私がオリヴィエさんと出会ったのは、2018年。フランスのアルザス地方にある都市、コルマールです。ハウルの動く城や美女と野獣の舞台になったとも言われる美しい景色が有名なコルマールをひとり旅で訪れようとしていた私に、コルマールを既に訪れたことがある友人がお世話になったガイドを勧めてくれました。インスタグラムのアカウントを教えてもらい、おそるおそるメッセージを送りました。
送信して間もなく、丁寧な日本語で返信がきました。コルマールの駅で待ち合わせをすると、サンタの帽子を被って明らかに目立っている男性が……。季節はクリスマスでしたが、キリスト教徒が多いフランスでも、街中でサンタ帽を被っている人は一人もいません。オリヴィエさんは目印に、と被ってきてくれたのです。
「よろしくお願いします。ケロって呼んでください!」
オリヴィエさんのファミリーネームは「モナケロ」。そこで後の二文字をとってあだ名はケロちゃんです。持っていたかばんには、カエルのマスコットがぶら下がっていました。

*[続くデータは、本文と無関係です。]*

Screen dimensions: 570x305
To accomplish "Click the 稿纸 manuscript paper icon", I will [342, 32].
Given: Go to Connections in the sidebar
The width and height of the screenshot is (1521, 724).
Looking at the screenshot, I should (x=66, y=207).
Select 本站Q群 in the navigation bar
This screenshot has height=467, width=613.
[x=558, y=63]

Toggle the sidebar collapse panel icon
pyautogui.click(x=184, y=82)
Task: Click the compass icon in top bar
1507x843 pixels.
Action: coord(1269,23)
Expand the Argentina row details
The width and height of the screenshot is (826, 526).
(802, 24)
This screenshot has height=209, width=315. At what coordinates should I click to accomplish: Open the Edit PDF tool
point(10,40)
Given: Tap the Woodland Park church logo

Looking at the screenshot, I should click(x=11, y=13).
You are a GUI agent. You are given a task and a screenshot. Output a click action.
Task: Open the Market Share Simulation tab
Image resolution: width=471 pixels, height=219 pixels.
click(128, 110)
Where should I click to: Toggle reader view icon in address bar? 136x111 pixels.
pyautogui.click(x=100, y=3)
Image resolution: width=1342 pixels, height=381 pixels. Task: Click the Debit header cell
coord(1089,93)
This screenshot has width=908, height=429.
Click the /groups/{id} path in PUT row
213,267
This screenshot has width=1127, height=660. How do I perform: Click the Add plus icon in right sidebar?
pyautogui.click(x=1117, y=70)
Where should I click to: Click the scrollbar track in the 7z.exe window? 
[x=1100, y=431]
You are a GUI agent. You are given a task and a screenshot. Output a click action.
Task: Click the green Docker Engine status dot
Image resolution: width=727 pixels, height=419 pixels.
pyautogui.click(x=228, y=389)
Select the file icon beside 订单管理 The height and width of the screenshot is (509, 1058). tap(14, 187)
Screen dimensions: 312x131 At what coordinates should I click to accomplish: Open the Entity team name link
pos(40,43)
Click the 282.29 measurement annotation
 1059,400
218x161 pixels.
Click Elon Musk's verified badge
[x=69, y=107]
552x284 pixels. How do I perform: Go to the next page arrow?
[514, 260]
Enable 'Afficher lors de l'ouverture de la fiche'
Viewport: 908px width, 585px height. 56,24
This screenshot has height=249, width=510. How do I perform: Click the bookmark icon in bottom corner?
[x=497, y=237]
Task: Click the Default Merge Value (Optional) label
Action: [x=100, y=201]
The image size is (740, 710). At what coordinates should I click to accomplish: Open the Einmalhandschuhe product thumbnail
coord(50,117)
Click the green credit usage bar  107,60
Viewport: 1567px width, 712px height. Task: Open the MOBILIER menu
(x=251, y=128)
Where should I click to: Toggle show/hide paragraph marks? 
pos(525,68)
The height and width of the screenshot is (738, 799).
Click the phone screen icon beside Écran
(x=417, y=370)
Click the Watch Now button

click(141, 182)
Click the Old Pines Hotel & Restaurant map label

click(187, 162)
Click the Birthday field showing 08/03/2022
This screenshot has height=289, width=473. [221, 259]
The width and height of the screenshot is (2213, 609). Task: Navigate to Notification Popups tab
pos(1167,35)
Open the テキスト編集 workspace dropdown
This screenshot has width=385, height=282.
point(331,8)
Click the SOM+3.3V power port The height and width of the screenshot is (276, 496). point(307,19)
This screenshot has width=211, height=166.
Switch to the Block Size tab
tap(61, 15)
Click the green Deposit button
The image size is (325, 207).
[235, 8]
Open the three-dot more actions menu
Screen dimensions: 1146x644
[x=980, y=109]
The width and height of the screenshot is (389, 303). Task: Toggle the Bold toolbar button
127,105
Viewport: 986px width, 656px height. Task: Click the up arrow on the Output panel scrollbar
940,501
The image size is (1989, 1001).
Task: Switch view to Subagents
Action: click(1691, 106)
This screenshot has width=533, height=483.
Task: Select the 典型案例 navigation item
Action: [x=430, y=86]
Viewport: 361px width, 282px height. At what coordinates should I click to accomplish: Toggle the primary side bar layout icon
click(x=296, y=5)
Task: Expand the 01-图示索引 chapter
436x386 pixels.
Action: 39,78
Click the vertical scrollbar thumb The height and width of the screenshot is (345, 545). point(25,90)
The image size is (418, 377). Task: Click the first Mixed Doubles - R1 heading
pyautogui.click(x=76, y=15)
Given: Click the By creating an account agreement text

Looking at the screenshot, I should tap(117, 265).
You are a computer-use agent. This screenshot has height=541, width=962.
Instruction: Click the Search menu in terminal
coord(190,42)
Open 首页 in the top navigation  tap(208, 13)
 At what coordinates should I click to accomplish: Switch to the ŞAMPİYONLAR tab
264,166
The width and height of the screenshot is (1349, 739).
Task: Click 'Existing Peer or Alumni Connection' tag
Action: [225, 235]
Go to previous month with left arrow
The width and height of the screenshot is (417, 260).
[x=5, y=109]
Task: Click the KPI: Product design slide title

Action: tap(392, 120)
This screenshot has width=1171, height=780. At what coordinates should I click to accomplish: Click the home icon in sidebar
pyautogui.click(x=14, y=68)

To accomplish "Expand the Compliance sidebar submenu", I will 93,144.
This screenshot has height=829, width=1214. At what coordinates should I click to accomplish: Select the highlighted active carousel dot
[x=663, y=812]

ここからは親しみをもって「ケロちゃん」と呼びたいと思います。
コルマールはケロちゃんの生まれ故郷です。特徴あるカラフルな木骨組みの家々が有名ですが、ドイツとの国境近くにあり、かつては何度も領土争いが繰り広げられた場所でもあります。フランスとドイツの文化が織り交ざった人気の観光都市のひとつです。
ケロちゃんは2014年から、コルマールを訪れる日本人観光客のために日本語でガイドをしています。魅力の詰まった故郷を多くの人に知ってほしいという願いと、自分の日本語能力を生かす活動がしたいとの思いからはじめました。
ガイドでは、コルマールの歴史や名物料理をたくさん紹介してくれました。ガイドをしているケロちゃんは街でも有名で、ケロちゃんといることで地元の人々と交流することもできました。
日本語が驚くほど流暢なケロちゃん。たまに関西弁も飛び出します。「実は、日本の温泉旅館で働いていたこともあるよ!」と、日本での思い出を話してくれました。